Im Berichtszeitraum gab es eine Reihe von Neuregelungen und Reformmaßnahmen in diesem Bereich wie etwa die
Einführung der Pensionskonto-Erstgutschrift, die Verschärfung der Anspruchsvoraussetzungen für vorzeitige
Alterspensionen wegen langer Versicherungsdauer und Korridorpensionen oder die Abschaffung der befristeten Invaliditätspensionen
für Geburtsjahrgänge ab 1964 bei gleichzeitiger Einführung eines Rehabilitations- und eines Umschulungsgeldes.

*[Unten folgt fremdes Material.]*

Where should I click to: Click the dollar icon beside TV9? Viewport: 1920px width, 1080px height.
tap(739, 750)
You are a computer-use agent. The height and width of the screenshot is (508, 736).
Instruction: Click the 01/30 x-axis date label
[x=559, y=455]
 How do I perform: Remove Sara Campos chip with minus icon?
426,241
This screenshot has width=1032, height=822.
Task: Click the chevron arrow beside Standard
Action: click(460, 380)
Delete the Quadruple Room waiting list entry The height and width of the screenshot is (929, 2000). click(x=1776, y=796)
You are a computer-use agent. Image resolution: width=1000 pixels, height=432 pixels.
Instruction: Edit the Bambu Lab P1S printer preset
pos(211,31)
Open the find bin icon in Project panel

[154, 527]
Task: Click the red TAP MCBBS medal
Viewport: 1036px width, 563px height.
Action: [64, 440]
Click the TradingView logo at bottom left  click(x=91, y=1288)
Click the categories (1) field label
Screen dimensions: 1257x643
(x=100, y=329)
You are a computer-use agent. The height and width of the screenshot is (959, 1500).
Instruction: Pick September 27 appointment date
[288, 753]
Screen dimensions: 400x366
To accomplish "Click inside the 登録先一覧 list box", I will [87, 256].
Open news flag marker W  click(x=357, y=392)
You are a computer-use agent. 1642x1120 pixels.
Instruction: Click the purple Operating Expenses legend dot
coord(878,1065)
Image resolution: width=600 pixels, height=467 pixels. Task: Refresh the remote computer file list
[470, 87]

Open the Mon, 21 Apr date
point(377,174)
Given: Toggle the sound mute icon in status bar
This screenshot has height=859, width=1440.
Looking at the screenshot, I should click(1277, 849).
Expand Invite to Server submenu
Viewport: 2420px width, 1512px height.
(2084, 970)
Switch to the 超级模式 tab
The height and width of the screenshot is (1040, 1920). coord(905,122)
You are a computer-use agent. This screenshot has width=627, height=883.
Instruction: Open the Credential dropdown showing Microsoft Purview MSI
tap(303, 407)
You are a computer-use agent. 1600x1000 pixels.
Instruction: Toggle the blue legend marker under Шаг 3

Rückläufige Lohnquote und zunehmende Belastung der Einkommen aus Arbeit
Der zweite Teil des Berichts enthält eine Reihe von sozialpolitischen Analysen, die einen detaillierteren
Einblick in die aktuellen gesellschaftlichen Rahmenbedingungen und die Lebenssituation der österreichischen
Bevölkerung gewähren. Einer der Aspekte, der genauer untersucht wurde, war die Entwicklung und Verteilung
der Einkommen. So wurde etwa festgestellt, dass seit drei Jahrzehnten die Unternehmens- und Vermögenseinkommen
fast durchgehend jedes Jahr stärker angestiegen sind als die Einkommen aus Arbeit. Auch die Abgabenbelastung
auf Arbeitseinkommen ist wesentlich höher als jene auf Unternehmens- und Vermögenseinkommen; und diese
Differenz hat sich seit 1995 noch verstärkt.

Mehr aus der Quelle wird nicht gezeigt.